Les années de péché mettent des épines dans l'oreiller sur lequel repose la tête du vieillard.
Le péché peut nous sembler agréable aujourd'hui, mais nous ne devons pas oublier comment il apparaîtra lorsque nous l'aurons dépassé et que nous nous retournerons vers lui; nous devons surtout garder à l'esprit comment il apparaîtra sur l'oreiller d'un mourant.
Rien n'apporte une paix aussi pure et une joie aussi tranquille qu'un passé bien vécu.
Chaque jour, nous accumulons la nourriture dont nous devrons nous nourrir au cours des dernières années.
Nous accrochons aux murs de nos cœurs des images que nous devrons regarder lorsque nous serons assis dans l'ombre. Comme il est important que nous menions une vie pure et sainte! Même les péchés pardonnés terniront la paix de la vieillesse, car les vilaines cicatrices resteront.
En un mot, seul le Christ peut rendre toute vie, jeune ou vieille, vraiment belle ou vraiment heureuse.
– Lui seul peut guérir la fièvre agitée du cœur et lui donner la tranquillité et le calme.
– Lui seul peut purifier cette source de péché en nous, notre nature corrompue, et nous rendre saints.
Pour que notre vie se termine dans la paix et la bénédiction, nous devons la vivre avec le Christ. Une telle vie devient plus lumineuse même jusqu'à sa fin. Ses derniers jours sont les plus ensoleillés et les plus doux.

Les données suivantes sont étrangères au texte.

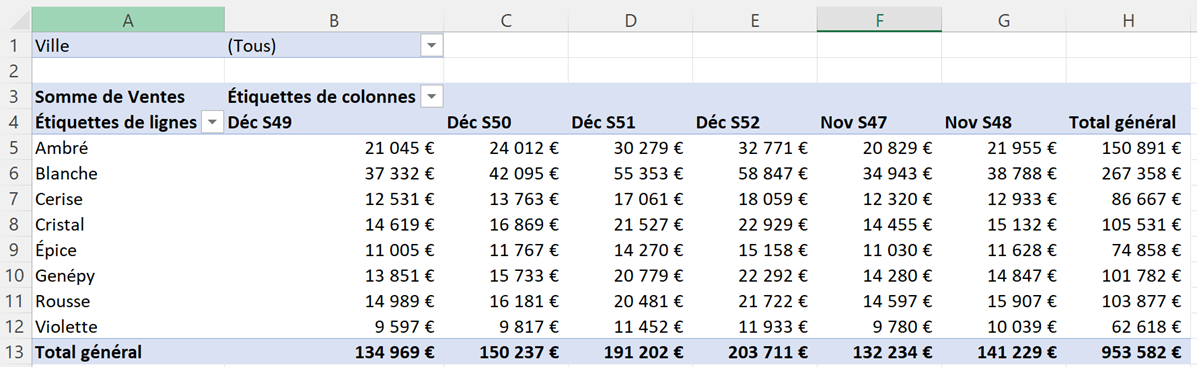This screenshot has width=1197, height=367.
Task: Click the Ville cell in A1
Action: point(128,46)
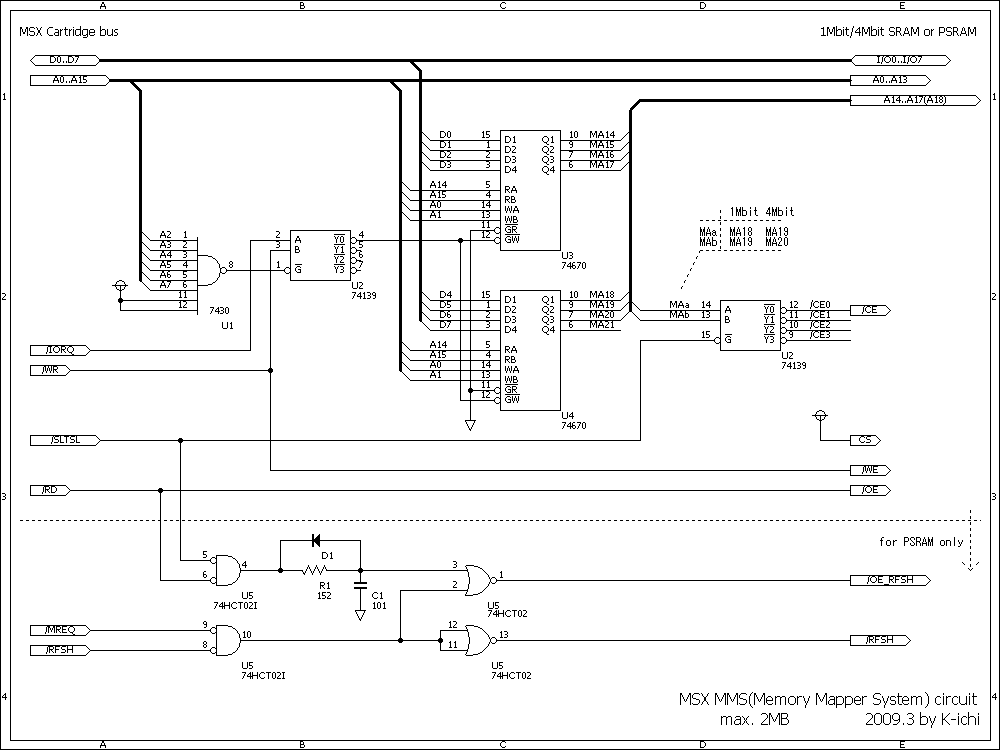
Task: Select the diode D1 symbol
Action: pos(316,541)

Plus les joies terrestres s'amenuisent, plus les réconforts deviennent proches et satisfaisants. Les nids sur lesquels l'aile de Dieu s'est posée, qui, pendant les jours d'été où la force était prospère, étaient cachés parmi les feuilles, apparaissent à découvert dans les jours de décadence et de faiblesse, lorsque l'hiver a dépouillé les branches. ET POUR UNE TELLE VIE, LA MORT N'A PAS DE TERREUR.
Les signes de son approche ne sont que «les oiseaux terrestres se posant sur les haubans, indiquant au marin fatigué qu'il s'approche du port».
La fin n'est que le contact de la quille battue par les intempéries sur le rivage de la gloire!